What he has never repeated to anyone until now.
That she’d never been in love, never had a crush, never felt like she needed a relationship to feel whole.
That she’d sensed early on she was different that way from her friends, who were always fantasizing about guys, relationships, and marriage, while she was always the happiest on her own.
She thought something was seriously wrong with her, for not being able to produce the emotions that came so naturally to everyone else.
Years later, they read somewhere on the internet that it was an actual thing, being aromantic. That there are more people like her.
But back then, while she was teaching him sailing, Marina often complained that her mother was pressuring her into settling down, and his own mother was getting more depressed the longer he refused to move on after our divorce.
His dad called one day, and said, Son, you’re killing your mother .
And when he told Marina that, she repeated her mother’s similar words, professed the same day.
You’ll be the end of me, Marina , her mother had said.
“It dawned on us then,” he says. “We got along great as friends, liked each other well enough. So we figured we could have children together and make a happy home for them even if we weren’t in love.
” He presses his eyes with the heels of his palms, as if his own words are making him incredulous.
“It seemed like a good idea at the time. If I’d gotten together with any other woman, still feeling the way I did about you, I would have made her—both of us—miserable.
But Marina didn’t need me to love her that way, and I didn’t need her to love me that way either. ”
I sit back, stunned.
All the hard truths I believed, facts, waft above me, like smoke tendrils.
All these years of wondering why. Why she welcomed me into their lives so readily, without an ounce of jealousy.
What she was thinking, inviting me for coffee, then over for dinner the first time, to their son’s birthday, or scandalizing everyone, even myself, by asking me to be Tena’s godmother.

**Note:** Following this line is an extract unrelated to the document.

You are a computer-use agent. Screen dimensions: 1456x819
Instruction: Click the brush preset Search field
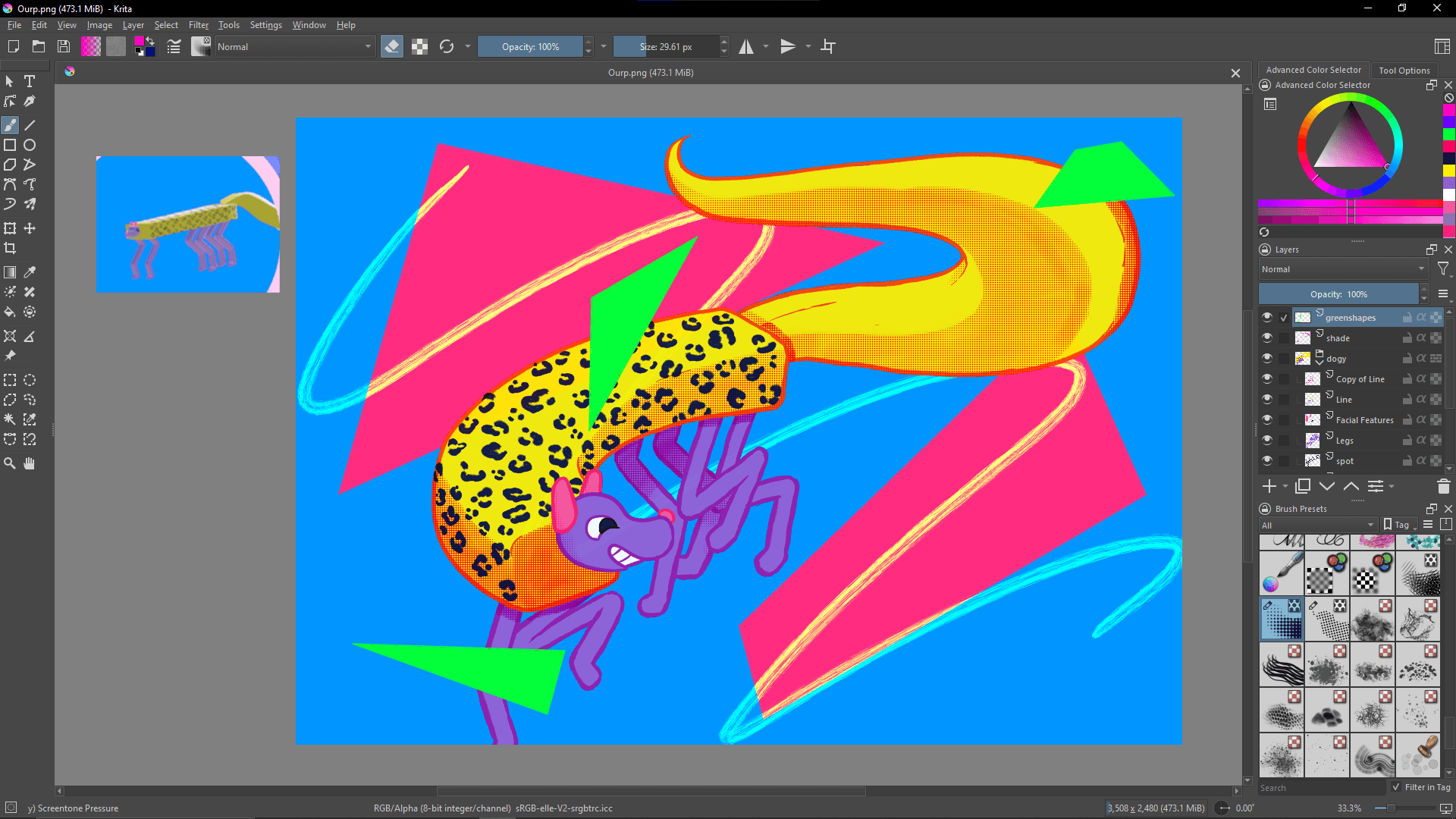[x=1321, y=788]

By then, I was too starved for Vlaho to really care about her motives, but if I’d ever concluded anything, it was that she had always liked me, and straightforward and confident as she was, she didn’t see a problem in having me there.
And this I thought could only mean she was sure he was over me, sure of his feelings for her .
I filter all that against what Vlaho just said.
The truth of his words drills even deeper when I bring back the early days of my own friendship with Marina, when I thought she might be gay because she wasn’t showing any interest in men. A thought I ended up dismissing, because I didn’t see her showing any interest in women either.
“She tried to tell you once, the first time you talked after we got married. Only you wouldn’t listen. We both thought it was because you’d moved on and had no interest in looking back.”
“I was not… She never said…,” I start, but then remember that she did try, the day I first held Maro. She tried to talk about what had happened on that sailboat, but I stopped her, unable to hear how or why they’d gotten together because I thought hearing it would have downright killed me.
The stack of photos on his socials that I stalked so many times crystallizes before my eyes in mesmerizing detail, the one where they’re sharing the look reigning over them all.
I cried myself to sleep so many times with that photo open on my phone.
I reassess it now, the angle of his lips, the warmth in his eyes, her casual smile, and see what he’s saying.
He loves her, but he’s not in love with her.